La Stampa reported that from December onwards, coffee shop owners in Genoa will be forced to raise the price of a cup of coffee to €1.20.
Representatives from FEPAG, Genoa's Federation for Commerce, called the increase “a painful decision, but one which cannot be reversed", citing dramatic increases in rent and local taxes as the cause.
The price hike comes after a five year block on coffee prices, and Genoa's not the only city where coffee is becoming more costly. La Stampa said that in recent weeks, bars in the comune of Gorizia have displayed notices to clients warning them of, and apologizing for, an impending price increase from €1 to €1.10.
On a national scale, prices vary considerably in different Italian cities, but all have been affected by the financial crisis and subsequent tax increases.
Figures from Istat, Italy's statistics agency, show that in July the average price of a cup of coffee ranged from €0.77 in Bari to €1.04 in Turin, while prices in Bologna and Florence also passed the €1 threshold.
Rome is one of the cheaper cities for a coffee, with prices varying from €0.80 to €0.90 in more central bars, but shopowners are still suffering.
Bar owner Massimo Loffredo told The Local that although prices to customers have remained the same, IVA (VAT) on coffee has recently gone up by 22 percent. “We can't raise our prices or we wouldn't be able to sell it any more,” he said.

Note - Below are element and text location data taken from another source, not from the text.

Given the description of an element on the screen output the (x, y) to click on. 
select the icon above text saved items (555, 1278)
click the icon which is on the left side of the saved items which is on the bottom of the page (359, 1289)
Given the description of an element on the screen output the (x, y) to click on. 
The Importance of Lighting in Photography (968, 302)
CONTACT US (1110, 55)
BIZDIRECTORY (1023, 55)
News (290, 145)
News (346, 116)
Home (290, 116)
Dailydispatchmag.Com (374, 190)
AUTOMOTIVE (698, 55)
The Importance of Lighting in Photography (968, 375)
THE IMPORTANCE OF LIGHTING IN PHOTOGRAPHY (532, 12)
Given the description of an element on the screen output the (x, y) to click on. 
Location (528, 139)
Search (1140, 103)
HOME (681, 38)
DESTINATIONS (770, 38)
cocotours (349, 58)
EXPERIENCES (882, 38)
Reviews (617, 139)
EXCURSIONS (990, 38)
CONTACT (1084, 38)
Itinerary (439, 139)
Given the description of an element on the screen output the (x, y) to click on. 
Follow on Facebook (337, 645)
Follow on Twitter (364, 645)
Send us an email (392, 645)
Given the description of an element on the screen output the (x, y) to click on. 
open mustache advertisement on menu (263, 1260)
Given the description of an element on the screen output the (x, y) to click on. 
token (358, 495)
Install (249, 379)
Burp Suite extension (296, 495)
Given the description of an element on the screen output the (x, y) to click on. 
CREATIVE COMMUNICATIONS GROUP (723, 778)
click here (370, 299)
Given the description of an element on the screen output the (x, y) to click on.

Another barista, Claudia, explained: “Taxes have become a huge problem for us – we don't make as much profit now, so there's nothing left at the end of the month. Today it's worse than ever before. ”
Lino Stoppani, the president of Fipe, the Italian Federation for Commerce, told La Stampa that business has become more difficult for shopkeepers, as economic cutbacks have meant coffee consumption is down by 2.4 percent. “This leaves only two alternatives,” he said. “Reduce spending, which is difficult as most bars have fixed costs, or raise prices, as has happened in Genoa.”
He said it would be impossible to establish a standard national price, because the variations reflected “the quality of the blend, costs of rent and local taxes, which differ from city to city and business to business.”
But Stoppani did add that the Italians could have it worse, reminding them that “in Paris an espresso can cost up to €3.”